(first posted 1/6/2014) Finding this CC was all due to a battery failure. Not to get too deep into it, but I wear a cochlear implant, as I lost my “factory” hearing back in 1996. It uses rechargeable batteries, and when it goes out, I can’t hear. Really. You could fire a shotgun behind me, and I wouldn’t hear it. I’d probably feel the vibrations in the ground, but I wouldn’t hear it. So you can thank my forgetting a spare battery for this fine Caddy.
I was over at my folks, and we decided to go see Lincoln (sorry, no Continentals in this flick; good, nonetheless). About ten minutes after we got to the theater, my battery went flat. I normally carry a spare at all times, but for some reason, I didn’t grab it when I left my place. So, I borrowed my parents’ car, left them in the theater to get seats, and dashed back home for a spare. But as I was slowing to make a turn, I spotted this Cadillac at the K-Mart. Movie or no movie, I had to stop!
The 1963-64 Cadillacs were beautiful cars. I share Laurence Jones’ love of them, and always have time to check one out. But few are seen at shows. What makes this find all the more remarkable was that it was taken in December, in the Midwest! We had a rare run of nice weather at that time, so obviously this ’63’s owner took advantage. It was about 55° when these photos were taken.
Dusk was rapidly approaching too, so I must apologize for the shadowy interior pics. White with a black interior is about my least favorite color combination on a car, but the 1963 Cadillac would still look mighty fine in near any color combination!
Judging from the lack of stainless steel rocker trim and the upholstery style, this one is a Sixty-Two convertible. The 62 was the entry-level Cadillac, with the drop-top version starting at $5590. 17,600 were sold, and it was the only convertible Cadillac save the Eldorado, which sported a much higher $6609 sticker.
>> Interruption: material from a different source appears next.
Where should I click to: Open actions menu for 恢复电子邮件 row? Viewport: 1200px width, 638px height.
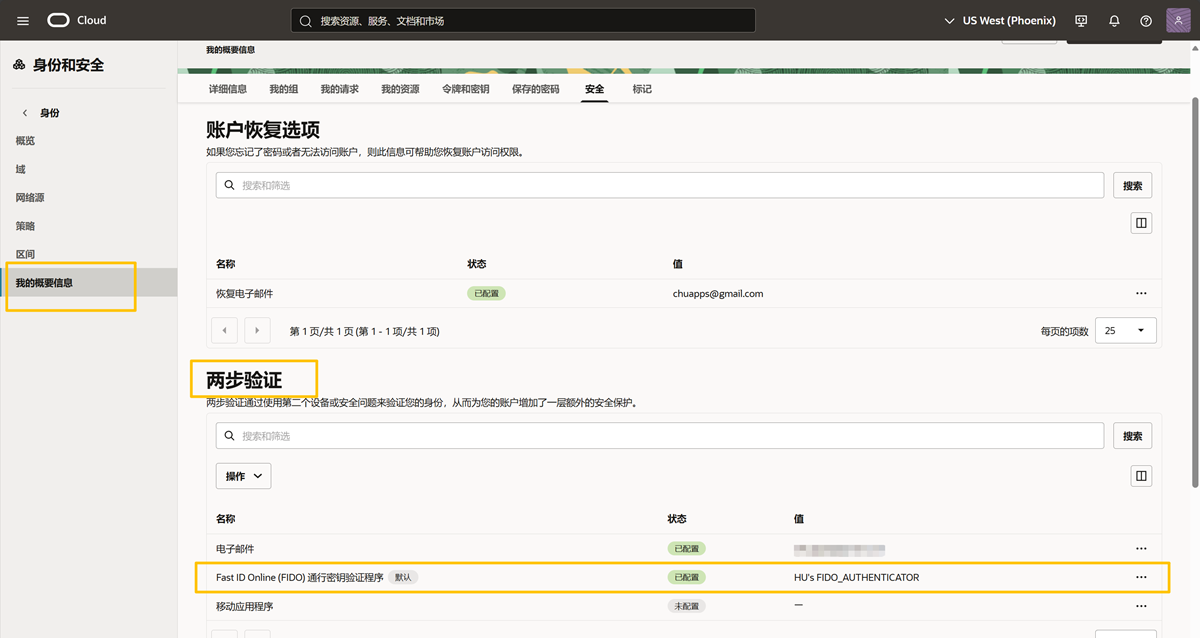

Despite being less dear than a de Ville hardtop sedan (the de Ville would not gain a convertible model until ’64, when the Sixty-Two convertible was dropped) or the top-trim Eldorado Biarritz, the Sixty-Two was still a plush vehicle, with standard power steering, power brakes, automatic transmission, and, of course, the mighty 325-hp 390 V8.
So the Sixty-Two was not exactly a skinflint’s dream; a ’63 Biscayne two-door sedan was $2429 with a V8; even the tony ’63 Impala convertible was a mere $3024 with V8 power. No, back then a Cadillac was still a Cadillac–even the standard model. Maybe with less gadgets, but still a fine car. And those power windows were just something else to break…
It seems like the Sixty-Two and later Calais are the Rodney Dangerfield of classic Cadillacs: No respect. Everyone wants a Coupe de Ville or Fleetwood. I don’t think that’s fair. Actually, I am of the opinion that any Sixty-Two was a great deal. It was much less than a de Ville or Fleetwood, yet still wore the stunning Bill Mitchell-designed coachwork that grabbed you by the head with two hands and said LOOK AT ME!
I mean, come on, how can you not love the lines on these things? Smooth flanks, nice fins, imposing grille, proven powerplant and every gadget known to mankind–if not standard, then certainly available for a bit more. I would rather have had one with a red interior, though.
This one certainly grabbed my attention on Blackhawk Road. And after my little detour, I got my battery and made it back to the theater in no time. A good movie, despite the lack of cars. And that, ladies and gentlemen, is how I found a Cadillac while on my way to go see Lincoln.